Show that there exists this matrix (Jordan decomposition)

Question

Given m > 0, show that there exists a 2$\times$2 matrix T that $T^{-1}$$\pmatrix{n&1\\0&n}$T = $\pmatrix{n&m\\0&n}$.

Not really sure how to work it out. Thanks!

Answer 1

Taking T as $\begin{bmatrix}a&b\\c&d\end{bmatrix}$,you know $T^{-1}$ is: $\frac{1}{ad-bc}\begin{bmatrix}d&-b\\-c&a\end{bmatrix}$. Substituting into your equation you get a relation between a,b,c,d and m which you can solve.

Hint: you can take $c=0$.

Answer 2

Note that existence of matrix T depends on Jordan decomposition of $A=\pmatrix{n&m\\0&n}$, this matrix have a Jordan decomposition if its characteristic polynomial splits into linear factors over R (its field).

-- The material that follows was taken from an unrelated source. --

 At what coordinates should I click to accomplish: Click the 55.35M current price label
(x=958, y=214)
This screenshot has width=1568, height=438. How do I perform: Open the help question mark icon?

$$p_A(x)=x^2-2nx+n^2$$ $$p_A(x)=(x-n)^2$$ Then, exists T invertible such that $T^{-1}\pmatrix{n&1\\0&n}T=\pmatrix{n&m\\0&n}$

Answer 3

$$ \pmatrix{n&1\\0&n} = nI + \pmatrix{0&1\\0&0} $$ so $$ T^{-1}\pmatrix{n&1\\0&n}T = nI+T^{-1}\pmatrix{0&1\\0&0}T $$ you require: $$ T^{-1}\pmatrix{0&1\\0&0}T =\pmatrix{0&m\\0&0} $$ or, equivalently: $$ \pmatrix{0&1\\0&0}T =T\pmatrix{0&m\\0&0} $$ if we set $$ T = \pmatrix{a&b\\c&d} $$ this gives: $c=0$ and $am=d$